BALLSTON, N.Y. — The Ballston Lake sewer project will move forward after voters in the proposed district Monday gave the town their approval to accept a state grant to help cover the costs by a margin of nearly 2-1.
In Monday’s special election, deed holders from the Town of Ballston and from a number of properties in Clifton Park voted 395 yes and 225 no.
Voters in the Town of Ballston voted 345 to 196 to accept the grant. Voters from Clifton Park accepted the funding by a vote of 50 to 29. There were two spoiled ballots, two affidavits, and one ineligible vote recorded.
The planned sewer district will encompass the lake and include the Buell Heights residential subdivision. Total cost estimates are $17,754,601. Individual households will be billed an estimated $872 a year for 30 years to pay for the installation of the sewer lines.
Connections between the homes and businesses and the sewer line will be done on an individual basis at a separate cost to the owner. Estimates for this service are based on the distance between the structure and the line and could vary between $2,500 and $10,000. Once operable, usage will be billed to the structures by the Saratoga County Sewer Authority.
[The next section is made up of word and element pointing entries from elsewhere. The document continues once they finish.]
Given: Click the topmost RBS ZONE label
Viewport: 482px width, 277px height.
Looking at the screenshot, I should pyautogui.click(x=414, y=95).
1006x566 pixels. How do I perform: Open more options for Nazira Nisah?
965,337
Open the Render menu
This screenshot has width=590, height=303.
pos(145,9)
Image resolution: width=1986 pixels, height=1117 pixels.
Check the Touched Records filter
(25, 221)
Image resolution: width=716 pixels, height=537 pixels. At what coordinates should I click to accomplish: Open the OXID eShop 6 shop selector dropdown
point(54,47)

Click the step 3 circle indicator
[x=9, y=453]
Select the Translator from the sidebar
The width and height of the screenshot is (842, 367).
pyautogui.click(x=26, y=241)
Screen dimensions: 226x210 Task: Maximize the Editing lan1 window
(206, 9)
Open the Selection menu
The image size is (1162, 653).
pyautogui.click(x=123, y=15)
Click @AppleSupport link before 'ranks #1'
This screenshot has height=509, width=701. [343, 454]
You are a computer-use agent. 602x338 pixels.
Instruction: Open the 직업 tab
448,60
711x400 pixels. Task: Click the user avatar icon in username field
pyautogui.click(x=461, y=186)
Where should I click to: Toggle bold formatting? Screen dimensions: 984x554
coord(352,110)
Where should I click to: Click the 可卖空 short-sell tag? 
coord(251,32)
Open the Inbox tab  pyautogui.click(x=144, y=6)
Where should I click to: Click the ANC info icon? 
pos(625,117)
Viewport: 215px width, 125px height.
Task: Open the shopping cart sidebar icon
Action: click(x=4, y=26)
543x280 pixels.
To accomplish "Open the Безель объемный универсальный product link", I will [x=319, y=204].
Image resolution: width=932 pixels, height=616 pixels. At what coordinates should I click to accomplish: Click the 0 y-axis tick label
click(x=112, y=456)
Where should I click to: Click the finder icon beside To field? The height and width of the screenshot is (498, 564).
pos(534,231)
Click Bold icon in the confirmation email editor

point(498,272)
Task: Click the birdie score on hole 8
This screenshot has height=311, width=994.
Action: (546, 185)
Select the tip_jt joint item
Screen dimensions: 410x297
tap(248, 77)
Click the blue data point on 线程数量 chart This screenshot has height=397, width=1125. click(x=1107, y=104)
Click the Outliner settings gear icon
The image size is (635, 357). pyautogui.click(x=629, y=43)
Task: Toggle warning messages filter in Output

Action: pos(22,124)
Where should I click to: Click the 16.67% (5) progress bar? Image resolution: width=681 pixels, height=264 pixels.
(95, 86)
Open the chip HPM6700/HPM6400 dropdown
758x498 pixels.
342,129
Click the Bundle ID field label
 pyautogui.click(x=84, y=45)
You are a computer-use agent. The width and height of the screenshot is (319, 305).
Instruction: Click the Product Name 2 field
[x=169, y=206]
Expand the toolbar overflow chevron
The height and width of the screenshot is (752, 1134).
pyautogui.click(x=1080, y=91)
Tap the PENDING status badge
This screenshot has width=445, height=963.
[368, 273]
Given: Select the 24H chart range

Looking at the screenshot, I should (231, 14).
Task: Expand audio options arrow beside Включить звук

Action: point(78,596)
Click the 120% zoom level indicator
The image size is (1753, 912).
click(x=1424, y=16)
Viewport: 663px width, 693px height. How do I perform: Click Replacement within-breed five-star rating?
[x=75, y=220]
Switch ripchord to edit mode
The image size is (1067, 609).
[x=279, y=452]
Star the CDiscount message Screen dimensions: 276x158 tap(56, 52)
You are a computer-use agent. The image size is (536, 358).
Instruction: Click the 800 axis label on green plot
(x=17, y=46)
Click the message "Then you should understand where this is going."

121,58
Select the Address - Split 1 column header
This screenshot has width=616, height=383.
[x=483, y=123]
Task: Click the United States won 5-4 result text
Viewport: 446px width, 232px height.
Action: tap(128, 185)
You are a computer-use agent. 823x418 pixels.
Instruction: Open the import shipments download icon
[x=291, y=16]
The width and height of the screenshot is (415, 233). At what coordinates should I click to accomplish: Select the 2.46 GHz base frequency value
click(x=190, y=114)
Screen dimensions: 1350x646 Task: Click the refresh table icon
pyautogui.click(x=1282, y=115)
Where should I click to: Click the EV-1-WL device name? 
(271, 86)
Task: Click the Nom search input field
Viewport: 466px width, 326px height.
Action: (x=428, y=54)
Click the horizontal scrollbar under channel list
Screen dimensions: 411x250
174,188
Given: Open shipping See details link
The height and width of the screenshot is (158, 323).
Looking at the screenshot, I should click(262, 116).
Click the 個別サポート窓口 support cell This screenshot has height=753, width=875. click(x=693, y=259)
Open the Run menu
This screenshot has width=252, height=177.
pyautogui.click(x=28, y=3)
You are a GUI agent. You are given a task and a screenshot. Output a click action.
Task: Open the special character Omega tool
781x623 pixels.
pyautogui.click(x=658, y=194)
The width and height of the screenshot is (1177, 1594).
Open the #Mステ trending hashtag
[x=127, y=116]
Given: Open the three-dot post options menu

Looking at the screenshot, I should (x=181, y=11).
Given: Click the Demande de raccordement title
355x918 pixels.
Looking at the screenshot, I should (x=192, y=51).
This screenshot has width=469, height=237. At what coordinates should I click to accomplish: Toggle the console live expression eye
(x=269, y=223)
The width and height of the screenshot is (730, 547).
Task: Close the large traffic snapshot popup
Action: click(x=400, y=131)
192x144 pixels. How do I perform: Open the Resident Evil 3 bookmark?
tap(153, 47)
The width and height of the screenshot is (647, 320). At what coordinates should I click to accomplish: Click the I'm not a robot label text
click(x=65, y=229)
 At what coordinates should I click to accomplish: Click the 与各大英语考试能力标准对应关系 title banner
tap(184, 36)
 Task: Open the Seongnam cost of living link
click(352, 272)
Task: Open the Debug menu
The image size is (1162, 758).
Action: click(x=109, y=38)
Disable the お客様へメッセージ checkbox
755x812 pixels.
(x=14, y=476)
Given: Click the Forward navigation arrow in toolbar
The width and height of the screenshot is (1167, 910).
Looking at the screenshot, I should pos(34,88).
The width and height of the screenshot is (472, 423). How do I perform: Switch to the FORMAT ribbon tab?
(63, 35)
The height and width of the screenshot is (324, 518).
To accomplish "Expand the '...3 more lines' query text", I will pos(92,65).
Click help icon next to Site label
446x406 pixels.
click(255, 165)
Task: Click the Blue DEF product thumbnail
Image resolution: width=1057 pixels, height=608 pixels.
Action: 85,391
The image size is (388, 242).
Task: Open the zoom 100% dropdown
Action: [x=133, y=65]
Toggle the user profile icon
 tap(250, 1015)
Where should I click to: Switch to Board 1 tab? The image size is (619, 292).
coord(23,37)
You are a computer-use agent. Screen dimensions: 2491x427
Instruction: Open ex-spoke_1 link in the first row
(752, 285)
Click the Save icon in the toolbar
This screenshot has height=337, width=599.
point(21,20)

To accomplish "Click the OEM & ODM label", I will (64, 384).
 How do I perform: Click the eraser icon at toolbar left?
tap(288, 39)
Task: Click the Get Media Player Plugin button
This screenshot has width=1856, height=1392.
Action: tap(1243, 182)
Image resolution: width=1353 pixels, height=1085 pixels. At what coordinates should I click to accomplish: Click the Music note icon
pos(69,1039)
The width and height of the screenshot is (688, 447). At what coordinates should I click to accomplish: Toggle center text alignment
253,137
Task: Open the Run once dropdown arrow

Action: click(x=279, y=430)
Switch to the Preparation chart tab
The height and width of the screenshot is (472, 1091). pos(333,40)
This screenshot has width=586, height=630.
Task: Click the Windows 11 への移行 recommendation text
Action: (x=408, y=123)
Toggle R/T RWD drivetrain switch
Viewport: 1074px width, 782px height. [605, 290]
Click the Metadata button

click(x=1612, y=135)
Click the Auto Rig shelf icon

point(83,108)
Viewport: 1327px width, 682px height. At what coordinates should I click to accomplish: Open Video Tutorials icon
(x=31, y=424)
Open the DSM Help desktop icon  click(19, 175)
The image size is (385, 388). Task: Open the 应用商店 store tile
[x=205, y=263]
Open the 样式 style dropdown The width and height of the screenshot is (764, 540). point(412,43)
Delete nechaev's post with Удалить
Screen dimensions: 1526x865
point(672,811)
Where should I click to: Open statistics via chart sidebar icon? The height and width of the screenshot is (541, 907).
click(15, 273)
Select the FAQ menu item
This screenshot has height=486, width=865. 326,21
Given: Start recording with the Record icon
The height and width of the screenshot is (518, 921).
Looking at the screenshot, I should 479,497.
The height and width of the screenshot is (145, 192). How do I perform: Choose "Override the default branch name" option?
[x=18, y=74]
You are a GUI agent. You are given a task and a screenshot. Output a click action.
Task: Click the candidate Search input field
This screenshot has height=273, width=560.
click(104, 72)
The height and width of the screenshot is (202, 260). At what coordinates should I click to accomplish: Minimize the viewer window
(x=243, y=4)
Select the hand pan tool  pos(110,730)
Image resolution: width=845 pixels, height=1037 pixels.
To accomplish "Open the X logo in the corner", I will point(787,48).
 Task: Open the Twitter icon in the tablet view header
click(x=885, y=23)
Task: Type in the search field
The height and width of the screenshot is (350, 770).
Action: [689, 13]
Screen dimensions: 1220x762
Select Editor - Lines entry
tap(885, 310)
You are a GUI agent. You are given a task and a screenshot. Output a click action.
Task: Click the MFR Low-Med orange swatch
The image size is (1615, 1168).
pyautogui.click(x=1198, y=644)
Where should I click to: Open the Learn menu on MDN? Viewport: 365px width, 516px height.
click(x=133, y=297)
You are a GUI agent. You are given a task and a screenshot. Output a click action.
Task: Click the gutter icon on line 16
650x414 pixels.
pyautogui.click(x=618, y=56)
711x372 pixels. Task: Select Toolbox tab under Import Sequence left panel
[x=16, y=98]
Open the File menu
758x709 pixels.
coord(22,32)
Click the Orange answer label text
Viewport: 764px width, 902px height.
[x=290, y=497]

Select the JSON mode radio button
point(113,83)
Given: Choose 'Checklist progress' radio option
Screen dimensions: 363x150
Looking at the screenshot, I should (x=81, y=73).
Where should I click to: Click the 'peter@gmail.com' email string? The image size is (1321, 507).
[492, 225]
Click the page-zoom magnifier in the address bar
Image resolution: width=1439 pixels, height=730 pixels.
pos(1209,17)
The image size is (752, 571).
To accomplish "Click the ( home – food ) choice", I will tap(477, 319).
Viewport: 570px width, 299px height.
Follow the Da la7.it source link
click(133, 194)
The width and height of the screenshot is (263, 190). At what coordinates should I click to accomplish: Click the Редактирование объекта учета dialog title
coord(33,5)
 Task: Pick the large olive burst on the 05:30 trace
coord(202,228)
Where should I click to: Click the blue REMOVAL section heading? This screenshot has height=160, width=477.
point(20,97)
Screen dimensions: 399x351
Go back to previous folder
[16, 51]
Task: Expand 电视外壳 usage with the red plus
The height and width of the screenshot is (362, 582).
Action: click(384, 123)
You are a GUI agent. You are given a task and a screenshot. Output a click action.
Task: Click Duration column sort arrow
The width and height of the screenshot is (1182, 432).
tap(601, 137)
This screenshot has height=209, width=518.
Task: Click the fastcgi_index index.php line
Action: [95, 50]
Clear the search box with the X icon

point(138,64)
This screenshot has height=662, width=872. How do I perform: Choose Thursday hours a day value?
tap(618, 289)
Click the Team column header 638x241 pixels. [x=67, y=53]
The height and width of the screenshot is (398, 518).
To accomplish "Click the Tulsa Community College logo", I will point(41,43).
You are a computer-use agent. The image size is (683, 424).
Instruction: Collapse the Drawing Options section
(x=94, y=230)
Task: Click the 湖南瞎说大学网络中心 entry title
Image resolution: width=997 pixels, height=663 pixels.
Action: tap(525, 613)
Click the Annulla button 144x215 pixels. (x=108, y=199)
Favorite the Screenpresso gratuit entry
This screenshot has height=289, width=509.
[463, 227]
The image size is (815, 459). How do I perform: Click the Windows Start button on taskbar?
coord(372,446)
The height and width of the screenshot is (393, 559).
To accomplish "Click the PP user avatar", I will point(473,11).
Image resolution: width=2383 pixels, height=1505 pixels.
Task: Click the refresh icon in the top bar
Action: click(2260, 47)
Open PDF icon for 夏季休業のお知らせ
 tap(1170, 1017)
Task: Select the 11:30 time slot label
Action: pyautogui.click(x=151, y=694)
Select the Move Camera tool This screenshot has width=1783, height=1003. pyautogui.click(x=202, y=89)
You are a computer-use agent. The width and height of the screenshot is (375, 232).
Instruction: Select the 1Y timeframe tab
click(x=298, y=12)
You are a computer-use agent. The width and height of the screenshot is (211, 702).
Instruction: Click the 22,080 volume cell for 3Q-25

There have been multiple attempts to put public sewer around the lake. A special vote in 1995, which would have cost deed holders about $225 a year for 30 years, was defeated. A renewed push for a sewer line started up again in 2012 when the state Department of Environmental Conservation declared the lake an impaired body of water.
Monday’s vote was the second successful one in the past five years. The favorable vote in 2015 stalled when construction bids on the project came in far above the total cost estimates of $10.2 million.
That construction proposal was later divided into separate sections and put back out to bid. The town of Ballston, which acts as the lead agency for both towns, then applied for and received two grants from the state totaling $7.5 million.
On Monday, voters cast their votes on whether to accept the latest grant offer of $5 million from the DEC.
During a public hearing in June on whether to schedule the special election on the grant money, Ballston Town Supervisor Eric Connolly acknowledged the vote would be a big moment in Ballston’s history.
“Voting whether to accept or not to accept the $5 million will determine a lot,” he said at the hearing.
Votes to put a sewer line around the lake have been divisive through the years because some town residents, whether living inside or outside the district’s boundaries, are concerned with it fostering aggressive development in town. Others who oppose it have working septic systems and don’t particularly want to ante up $900 a year for 30 years for something they aren’t using.
Builders and developers consider sewer lines more important than water lines in developing an area. The land around Ballston Lake, however, is nearly fully developed.